Starting at the line that contains "At what (x,y)" and continuing through the end of the lines, reproduce those lines with "coordinate pair" swapped for "pair of values" and everything else unchanged. Omit the pictures from your answer.

Data records section start

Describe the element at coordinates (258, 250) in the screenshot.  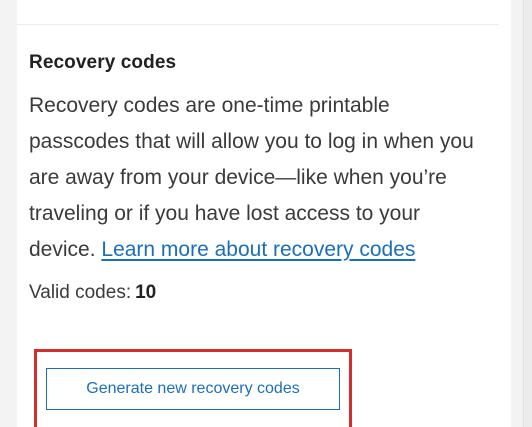
I see `learn-more-link: Learn more about recovery codes` at that location.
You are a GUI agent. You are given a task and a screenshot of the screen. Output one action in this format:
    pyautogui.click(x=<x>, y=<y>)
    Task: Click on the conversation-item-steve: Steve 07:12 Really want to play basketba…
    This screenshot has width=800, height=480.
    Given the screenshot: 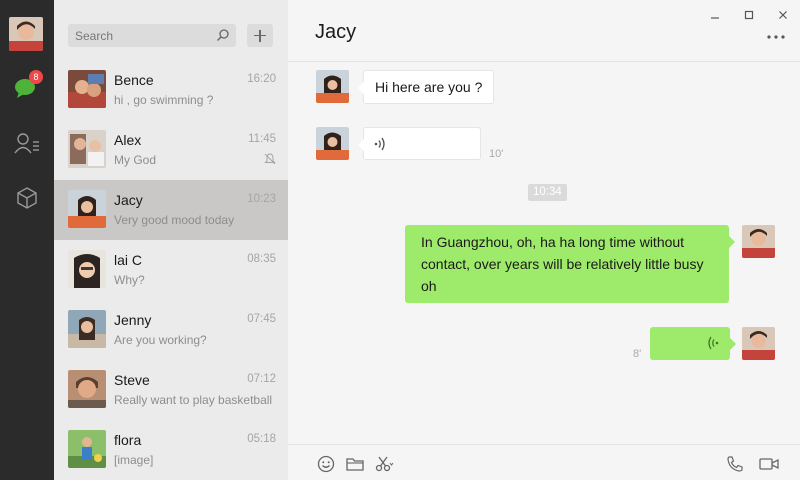 What is the action you would take?
    pyautogui.click(x=171, y=390)
    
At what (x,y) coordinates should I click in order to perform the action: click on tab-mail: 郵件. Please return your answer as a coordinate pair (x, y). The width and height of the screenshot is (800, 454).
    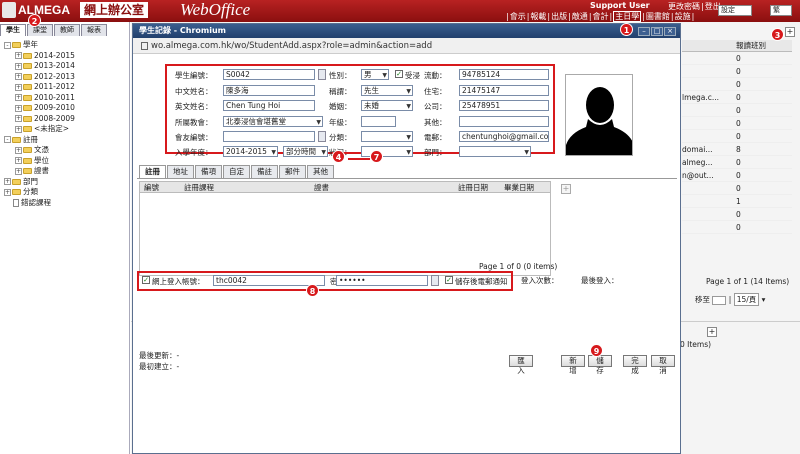
    Looking at the image, I should click on (292, 172).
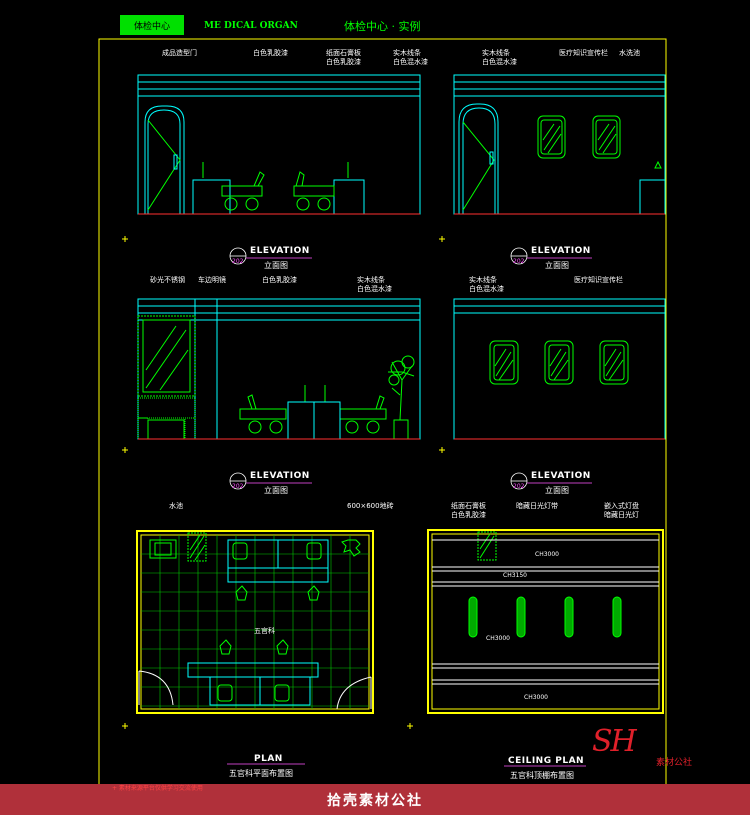 Image resolution: width=750 pixels, height=815 pixels. Describe the element at coordinates (279, 369) in the screenshot. I see `elevation-3-drawing` at that location.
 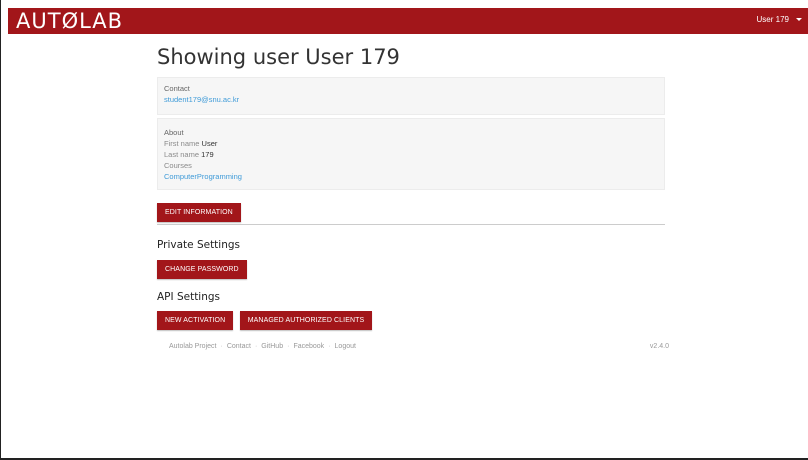 I want to click on brand-logo: AUTØLAB, so click(x=70, y=21).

Data records section end

_Response area_
At what (x,y) coordinates should I click in order to perform the action: click on tab-mail: 郵件. Please return your answer as a pair of values (x, y). The width and height of the screenshot is (800, 454).
    Looking at the image, I should click on (292, 172).
 Image resolution: width=750 pixels, height=815 pixels. Describe the element at coordinates (279, 369) in the screenshot. I see `elevation-3-drawing` at that location.
  I want to click on brand-logo: AUTØLAB, so click(x=70, y=21).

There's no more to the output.